## GIVEN INSTRUCTION 1
Pick out every line of the records that contains the word "Task", treating uppercase and lowercase as different, and copy those lines.
* START DOCUMENT PASSAGE *
/DeMa-BWE

NAACL 2019 paper: Density Matching for Bilingual Word Embedding (Zhou et al., 2019)

Primary LanguagePythonBSD 3-Clause "New" or "Revised" LicenseBSD-3-Clause

This is the PyTorch implementation for Density Matching for Bilingual Word Embedding, accepted by NAACL 2019.

DEMA-BWE expresses the two monolingual embedding spaces as probability densities defined by a Gaussian mixture model, and matches the two densities using normalizing flow. The method requires no explicit supervision, and can be learned with only a seed dictionary of words that have identical strings. This formulation has several intuitively attractive properties, particularly with the respect to improving robustness and generalization to mappings between difficult language pairs or word pairs. We achieved strong results on the bilingual lexicon induction and cross-lingual word similarity.

Requirements

  • Python 3.6
  • PyTorch 0.4

Installation

  1. Create a conda environment with Python 3.6 .

    conda create -n dema python=3.6
  2. Activate the conda environment.

    source activate dema
  3. Install the requirements

    pip install -r requirements.txt
  4. Install fastText from here.

  5. Install PyTorch=0.4.1

     pip install https://download.pytorch.org/whl/cu80/torch-0.4.1-cp36-cp36m-linux_x86_64.whl
  6. Install the GPU version Faiss from here.

Data

We use embeddings trained with FastText in the binary format and the bilingual dictionaries from MUSE.

  • You can get evaluation datasets from here.
  • You can get monolingual FastText binary vectors from here or train your own monolingual embeddings with FastText.

Usage

First, cd scripts, sample scripts are included under the directory of scripts/.
* END DOCUMENT PASSAGE *
* START GIVEN INFORMATION *
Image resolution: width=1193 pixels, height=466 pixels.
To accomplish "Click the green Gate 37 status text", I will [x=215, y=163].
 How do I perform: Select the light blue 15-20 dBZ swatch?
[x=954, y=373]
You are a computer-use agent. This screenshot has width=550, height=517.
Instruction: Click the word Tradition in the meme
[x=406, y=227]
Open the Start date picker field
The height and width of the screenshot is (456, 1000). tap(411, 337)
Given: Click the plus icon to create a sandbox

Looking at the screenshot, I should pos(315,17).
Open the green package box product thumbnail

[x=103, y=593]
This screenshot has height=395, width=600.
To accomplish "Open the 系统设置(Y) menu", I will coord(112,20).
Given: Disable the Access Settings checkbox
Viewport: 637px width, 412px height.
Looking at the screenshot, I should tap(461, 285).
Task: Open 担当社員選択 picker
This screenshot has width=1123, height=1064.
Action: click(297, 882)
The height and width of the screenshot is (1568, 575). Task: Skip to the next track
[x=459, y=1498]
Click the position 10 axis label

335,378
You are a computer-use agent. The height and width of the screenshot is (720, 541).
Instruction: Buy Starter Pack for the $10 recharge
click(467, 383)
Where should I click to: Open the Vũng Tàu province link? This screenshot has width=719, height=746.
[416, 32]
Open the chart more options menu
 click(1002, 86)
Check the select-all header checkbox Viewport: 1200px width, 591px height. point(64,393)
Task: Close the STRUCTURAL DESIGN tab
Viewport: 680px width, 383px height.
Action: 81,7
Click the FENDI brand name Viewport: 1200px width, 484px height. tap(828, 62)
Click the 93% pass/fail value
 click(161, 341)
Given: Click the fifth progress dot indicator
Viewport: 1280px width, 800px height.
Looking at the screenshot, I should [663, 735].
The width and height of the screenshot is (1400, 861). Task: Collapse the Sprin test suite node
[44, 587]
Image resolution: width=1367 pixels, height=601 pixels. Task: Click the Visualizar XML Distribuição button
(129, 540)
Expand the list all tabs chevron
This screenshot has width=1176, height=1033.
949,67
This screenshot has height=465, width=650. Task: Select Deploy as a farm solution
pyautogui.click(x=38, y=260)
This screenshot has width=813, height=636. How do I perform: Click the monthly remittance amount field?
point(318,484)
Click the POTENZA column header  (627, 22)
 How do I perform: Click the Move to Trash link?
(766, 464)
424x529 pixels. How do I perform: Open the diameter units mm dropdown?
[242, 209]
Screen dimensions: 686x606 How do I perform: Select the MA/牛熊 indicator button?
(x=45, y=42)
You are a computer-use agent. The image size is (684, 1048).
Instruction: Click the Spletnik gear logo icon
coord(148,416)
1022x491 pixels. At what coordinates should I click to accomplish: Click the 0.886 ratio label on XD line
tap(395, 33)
* END GIVEN INFORMATION *
## GIVEN INSTRUCTION 2
Proceed with the DeMa-BWE project description, continuing on from its last sentence.

## RIGHT ANSWER 1
Task: Open 担当社員選択 picker
The height and width of the screenshot is (1568, 575). Task: Skip to the next track
Task: Close the STRUCTURAL DESIGN tab
The width and height of the screenshot is (1400, 861). Task: Collapse the Sprin test suite node
Image resolution: width=1367 pixels, height=601 pixels. Task: Click the Visualizar XML Distribuição button
This screenshot has height=465, width=650. Task: Select Deploy as a farm solution

## RIGHT ANSWER 2
Learning

train*.sh are scripts to learn bilingual mappings for a pair of languages, train.sh can be used to reproduce results in the paper except for ja and zh. train_zh.sh and train_ja.sh can be used to learn mappings between en and zh, en and ja, respectively. Just simply run:

   bash train*.sh

To learn the bilingual word mappings between a pair of languages, first prepare the pretrained word vectors and evaluation data set, then set data_path accordingly in the script. Also set src_lang and tgt_lang respectively, note that the model learns the bidirectional mappings simultaneouly.

You might need to tune the hyperparameters of --s_var (variance of source language from source to target), --s2t_t_var (variance of target language from source to target), --t_var (variance of target langauge from target to source) and --t2s_s_var (variance of source langauge from source to target) for better performance.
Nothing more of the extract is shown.